▶ **WHAT YOU NEED TO DO**:
Below is a block of entries; repeat exactly the lines starting at the line that contains "Instruction: Collapse the employee info panel" and ending at the line that contains "Viewport: 845px width, 518px height.", both included.

(Stored records)

[Start of section]

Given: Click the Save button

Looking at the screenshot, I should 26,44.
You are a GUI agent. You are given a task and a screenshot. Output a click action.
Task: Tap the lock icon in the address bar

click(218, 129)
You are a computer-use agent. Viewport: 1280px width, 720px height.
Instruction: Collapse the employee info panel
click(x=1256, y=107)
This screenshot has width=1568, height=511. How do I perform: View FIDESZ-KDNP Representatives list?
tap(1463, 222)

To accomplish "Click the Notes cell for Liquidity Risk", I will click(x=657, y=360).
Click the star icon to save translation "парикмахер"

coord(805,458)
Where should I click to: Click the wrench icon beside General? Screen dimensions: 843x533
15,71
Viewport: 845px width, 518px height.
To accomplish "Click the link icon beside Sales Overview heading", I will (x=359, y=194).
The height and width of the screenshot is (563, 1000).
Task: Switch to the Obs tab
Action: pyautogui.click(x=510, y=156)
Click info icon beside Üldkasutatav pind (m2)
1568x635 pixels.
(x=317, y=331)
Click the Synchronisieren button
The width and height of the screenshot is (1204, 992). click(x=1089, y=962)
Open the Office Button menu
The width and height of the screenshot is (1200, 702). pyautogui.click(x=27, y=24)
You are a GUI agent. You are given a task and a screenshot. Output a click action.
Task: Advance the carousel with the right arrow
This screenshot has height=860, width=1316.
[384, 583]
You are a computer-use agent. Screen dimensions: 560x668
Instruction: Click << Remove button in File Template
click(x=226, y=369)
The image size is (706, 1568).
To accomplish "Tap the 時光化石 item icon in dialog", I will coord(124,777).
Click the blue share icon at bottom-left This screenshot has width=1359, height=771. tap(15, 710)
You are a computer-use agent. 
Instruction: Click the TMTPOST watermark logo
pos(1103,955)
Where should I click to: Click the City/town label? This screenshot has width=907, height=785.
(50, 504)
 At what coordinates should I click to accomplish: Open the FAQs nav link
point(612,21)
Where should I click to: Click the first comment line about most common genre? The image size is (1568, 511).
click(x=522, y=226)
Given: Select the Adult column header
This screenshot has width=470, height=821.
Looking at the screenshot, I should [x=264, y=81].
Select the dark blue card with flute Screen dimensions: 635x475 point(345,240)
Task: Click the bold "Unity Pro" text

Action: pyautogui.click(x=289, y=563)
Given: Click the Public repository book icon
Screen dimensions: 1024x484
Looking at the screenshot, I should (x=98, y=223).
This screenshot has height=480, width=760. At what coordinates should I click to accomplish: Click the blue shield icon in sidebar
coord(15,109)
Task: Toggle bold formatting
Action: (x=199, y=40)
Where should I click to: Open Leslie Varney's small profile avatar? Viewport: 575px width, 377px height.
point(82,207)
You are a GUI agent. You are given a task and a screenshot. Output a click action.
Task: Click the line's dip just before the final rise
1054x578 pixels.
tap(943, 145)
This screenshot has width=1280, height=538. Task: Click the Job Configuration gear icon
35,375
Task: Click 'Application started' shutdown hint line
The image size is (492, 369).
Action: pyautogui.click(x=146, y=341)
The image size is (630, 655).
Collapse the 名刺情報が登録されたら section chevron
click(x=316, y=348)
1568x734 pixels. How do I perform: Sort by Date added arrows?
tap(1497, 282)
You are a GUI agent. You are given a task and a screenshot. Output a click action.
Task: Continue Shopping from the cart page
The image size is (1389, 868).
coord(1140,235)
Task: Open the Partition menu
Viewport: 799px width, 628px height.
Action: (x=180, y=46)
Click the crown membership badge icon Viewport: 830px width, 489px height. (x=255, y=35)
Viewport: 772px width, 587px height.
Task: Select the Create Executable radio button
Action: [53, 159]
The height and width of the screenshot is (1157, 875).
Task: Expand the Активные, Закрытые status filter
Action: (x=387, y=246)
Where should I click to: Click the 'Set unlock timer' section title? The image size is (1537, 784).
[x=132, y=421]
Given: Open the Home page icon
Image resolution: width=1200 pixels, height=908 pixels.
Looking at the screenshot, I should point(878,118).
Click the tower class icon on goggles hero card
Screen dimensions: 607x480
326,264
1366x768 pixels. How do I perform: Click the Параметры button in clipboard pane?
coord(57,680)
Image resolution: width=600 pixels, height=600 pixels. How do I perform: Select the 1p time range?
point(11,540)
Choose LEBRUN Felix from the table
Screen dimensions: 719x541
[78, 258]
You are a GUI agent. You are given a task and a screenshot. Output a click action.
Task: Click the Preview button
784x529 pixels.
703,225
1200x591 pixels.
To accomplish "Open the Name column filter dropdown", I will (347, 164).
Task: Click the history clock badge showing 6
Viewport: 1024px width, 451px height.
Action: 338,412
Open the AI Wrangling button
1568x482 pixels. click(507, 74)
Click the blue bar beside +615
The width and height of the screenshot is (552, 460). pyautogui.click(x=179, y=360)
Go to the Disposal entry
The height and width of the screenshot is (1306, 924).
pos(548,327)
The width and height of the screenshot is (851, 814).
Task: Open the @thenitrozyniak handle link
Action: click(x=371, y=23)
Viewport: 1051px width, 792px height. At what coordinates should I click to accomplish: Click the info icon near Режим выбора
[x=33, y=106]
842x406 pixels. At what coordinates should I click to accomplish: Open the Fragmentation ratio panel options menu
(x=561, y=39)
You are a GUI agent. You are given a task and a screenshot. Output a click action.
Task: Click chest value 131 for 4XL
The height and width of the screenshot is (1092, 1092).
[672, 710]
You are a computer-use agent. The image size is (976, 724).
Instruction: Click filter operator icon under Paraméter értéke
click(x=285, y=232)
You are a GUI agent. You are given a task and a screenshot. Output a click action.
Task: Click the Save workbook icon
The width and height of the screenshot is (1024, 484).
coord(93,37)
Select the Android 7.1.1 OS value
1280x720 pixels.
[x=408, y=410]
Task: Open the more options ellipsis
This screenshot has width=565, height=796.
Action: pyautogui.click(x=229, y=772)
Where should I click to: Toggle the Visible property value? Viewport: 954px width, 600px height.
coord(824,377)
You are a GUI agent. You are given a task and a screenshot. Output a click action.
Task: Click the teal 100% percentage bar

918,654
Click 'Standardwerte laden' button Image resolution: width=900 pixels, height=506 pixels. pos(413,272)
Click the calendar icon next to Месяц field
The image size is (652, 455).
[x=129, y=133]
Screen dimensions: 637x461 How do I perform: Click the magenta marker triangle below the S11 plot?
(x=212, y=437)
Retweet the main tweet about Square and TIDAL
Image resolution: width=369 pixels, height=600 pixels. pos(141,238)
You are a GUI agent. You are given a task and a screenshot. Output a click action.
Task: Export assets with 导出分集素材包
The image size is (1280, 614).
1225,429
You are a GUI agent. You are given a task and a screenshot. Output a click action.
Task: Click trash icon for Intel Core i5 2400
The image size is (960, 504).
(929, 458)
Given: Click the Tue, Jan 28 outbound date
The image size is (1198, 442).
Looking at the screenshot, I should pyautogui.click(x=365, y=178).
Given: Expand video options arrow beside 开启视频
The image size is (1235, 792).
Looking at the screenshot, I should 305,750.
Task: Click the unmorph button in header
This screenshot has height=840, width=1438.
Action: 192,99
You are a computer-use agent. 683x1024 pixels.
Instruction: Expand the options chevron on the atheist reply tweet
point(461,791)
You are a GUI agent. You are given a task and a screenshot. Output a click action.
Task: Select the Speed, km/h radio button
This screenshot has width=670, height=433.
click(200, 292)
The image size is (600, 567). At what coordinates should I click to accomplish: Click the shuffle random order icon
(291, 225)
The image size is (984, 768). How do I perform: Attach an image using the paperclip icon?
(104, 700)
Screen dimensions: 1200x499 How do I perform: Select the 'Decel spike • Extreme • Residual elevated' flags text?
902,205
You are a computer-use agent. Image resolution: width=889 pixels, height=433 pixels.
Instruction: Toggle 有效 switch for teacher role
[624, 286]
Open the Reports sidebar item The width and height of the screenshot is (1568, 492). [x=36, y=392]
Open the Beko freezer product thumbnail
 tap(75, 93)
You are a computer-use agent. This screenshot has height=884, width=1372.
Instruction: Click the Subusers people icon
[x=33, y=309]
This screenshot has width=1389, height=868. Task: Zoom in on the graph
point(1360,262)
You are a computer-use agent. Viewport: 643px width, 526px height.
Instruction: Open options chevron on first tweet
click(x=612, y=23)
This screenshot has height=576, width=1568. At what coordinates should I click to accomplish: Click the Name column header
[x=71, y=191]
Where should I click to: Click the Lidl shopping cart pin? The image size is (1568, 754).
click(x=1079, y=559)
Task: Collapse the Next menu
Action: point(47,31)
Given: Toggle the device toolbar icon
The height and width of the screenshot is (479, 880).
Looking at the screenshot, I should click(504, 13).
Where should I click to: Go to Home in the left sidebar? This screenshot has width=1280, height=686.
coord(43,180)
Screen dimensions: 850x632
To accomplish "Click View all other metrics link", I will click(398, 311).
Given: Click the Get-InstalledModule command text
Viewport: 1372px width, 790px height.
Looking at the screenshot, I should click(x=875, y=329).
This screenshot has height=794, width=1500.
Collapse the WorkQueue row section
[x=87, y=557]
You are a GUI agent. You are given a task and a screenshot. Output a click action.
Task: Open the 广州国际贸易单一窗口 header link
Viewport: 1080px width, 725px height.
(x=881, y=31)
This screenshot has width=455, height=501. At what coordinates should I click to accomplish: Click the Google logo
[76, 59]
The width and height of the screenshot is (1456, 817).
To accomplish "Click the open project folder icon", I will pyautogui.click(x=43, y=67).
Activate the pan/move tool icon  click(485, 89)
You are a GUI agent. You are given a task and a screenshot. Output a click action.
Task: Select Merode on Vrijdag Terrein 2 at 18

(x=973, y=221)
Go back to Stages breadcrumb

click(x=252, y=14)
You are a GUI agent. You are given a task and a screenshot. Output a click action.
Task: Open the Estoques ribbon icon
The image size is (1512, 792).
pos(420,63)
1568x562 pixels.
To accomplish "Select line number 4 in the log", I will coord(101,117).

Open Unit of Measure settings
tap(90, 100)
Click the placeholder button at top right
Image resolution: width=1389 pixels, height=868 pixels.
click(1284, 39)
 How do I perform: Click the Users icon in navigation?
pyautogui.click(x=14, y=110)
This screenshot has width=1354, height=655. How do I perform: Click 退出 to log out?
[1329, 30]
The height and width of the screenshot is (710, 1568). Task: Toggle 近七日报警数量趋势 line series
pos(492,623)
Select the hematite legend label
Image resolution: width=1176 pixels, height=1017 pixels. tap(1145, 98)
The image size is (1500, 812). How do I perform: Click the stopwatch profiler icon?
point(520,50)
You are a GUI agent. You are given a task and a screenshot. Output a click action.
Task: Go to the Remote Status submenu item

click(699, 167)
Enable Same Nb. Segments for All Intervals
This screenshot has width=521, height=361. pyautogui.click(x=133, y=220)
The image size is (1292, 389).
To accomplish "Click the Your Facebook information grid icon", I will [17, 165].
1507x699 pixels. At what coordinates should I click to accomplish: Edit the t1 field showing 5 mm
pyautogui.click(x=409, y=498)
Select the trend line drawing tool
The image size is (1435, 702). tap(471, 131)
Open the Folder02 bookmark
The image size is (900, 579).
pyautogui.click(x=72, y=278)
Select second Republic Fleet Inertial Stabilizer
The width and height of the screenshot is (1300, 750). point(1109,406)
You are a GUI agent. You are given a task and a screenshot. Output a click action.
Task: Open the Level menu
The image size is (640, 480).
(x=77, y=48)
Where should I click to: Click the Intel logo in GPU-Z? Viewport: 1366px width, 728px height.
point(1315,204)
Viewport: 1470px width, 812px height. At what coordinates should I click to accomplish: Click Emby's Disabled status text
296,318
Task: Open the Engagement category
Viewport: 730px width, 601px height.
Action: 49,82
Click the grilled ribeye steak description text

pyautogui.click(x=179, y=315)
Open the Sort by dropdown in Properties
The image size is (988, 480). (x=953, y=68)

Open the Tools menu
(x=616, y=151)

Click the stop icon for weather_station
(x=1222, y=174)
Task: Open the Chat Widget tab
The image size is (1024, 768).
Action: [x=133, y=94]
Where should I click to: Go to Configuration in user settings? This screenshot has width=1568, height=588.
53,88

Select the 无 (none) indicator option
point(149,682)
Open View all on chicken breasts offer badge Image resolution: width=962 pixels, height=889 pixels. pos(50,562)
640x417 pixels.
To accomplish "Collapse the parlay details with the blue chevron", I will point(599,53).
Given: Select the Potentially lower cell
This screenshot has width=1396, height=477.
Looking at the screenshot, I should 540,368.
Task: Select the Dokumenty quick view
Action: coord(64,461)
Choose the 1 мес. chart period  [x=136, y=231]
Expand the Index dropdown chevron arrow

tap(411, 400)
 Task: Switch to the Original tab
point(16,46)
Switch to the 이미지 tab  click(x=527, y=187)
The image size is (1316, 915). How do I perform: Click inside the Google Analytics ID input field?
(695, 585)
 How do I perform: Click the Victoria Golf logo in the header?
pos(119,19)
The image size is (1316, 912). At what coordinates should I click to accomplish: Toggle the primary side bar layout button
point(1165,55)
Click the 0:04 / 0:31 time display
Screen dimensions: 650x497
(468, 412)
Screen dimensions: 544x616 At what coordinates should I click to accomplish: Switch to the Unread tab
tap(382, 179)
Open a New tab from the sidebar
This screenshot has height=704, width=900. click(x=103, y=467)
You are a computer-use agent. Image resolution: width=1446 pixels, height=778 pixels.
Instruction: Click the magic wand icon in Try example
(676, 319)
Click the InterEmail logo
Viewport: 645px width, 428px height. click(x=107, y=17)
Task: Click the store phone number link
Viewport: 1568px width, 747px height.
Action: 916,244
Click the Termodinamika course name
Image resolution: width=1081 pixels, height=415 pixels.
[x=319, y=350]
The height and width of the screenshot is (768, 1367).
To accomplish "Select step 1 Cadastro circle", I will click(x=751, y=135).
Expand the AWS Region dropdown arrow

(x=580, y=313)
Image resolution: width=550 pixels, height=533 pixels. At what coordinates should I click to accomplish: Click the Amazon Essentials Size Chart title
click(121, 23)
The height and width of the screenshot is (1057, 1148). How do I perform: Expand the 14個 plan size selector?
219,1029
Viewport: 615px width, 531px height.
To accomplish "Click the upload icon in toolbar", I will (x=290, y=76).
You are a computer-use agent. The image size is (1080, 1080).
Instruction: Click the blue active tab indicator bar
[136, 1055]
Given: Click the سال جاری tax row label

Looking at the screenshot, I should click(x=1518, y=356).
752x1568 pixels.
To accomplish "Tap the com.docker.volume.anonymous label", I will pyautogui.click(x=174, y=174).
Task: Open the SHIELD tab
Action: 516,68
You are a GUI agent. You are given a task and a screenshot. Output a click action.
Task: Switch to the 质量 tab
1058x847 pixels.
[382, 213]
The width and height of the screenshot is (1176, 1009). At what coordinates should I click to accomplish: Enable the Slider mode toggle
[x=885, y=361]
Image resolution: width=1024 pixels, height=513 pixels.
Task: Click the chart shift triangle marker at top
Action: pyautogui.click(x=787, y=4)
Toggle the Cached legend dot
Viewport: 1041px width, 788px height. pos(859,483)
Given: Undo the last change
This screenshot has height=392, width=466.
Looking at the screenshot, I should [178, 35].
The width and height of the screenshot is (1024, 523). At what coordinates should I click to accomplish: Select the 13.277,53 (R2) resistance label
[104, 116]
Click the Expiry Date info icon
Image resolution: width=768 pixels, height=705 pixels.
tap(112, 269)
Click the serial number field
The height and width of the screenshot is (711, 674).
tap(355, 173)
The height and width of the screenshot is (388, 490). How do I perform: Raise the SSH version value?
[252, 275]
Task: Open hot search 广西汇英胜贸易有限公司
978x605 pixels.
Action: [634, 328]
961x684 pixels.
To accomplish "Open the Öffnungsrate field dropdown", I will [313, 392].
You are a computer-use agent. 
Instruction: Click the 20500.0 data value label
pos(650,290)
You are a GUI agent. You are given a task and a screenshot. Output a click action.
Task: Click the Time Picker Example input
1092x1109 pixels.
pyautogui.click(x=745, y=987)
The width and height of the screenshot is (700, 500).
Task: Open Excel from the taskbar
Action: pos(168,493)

[End of section]

▶ **RESULT FOR THIS EXERCISE**:
Instruction: Collapse the employee info panel
click(x=1256, y=107)
This screenshot has width=1568, height=511. How do I perform: View FIDESZ-KDNP Representatives list?
tap(1463, 222)

To accomplish "Click the Notes cell for Liquidity Risk", I will click(x=657, y=360).
Click the star icon to save translation "парикмахер"

coord(805,458)
Where should I click to: Click the wrench icon beside General? Screen dimensions: 843x533
15,71
Viewport: 845px width, 518px height.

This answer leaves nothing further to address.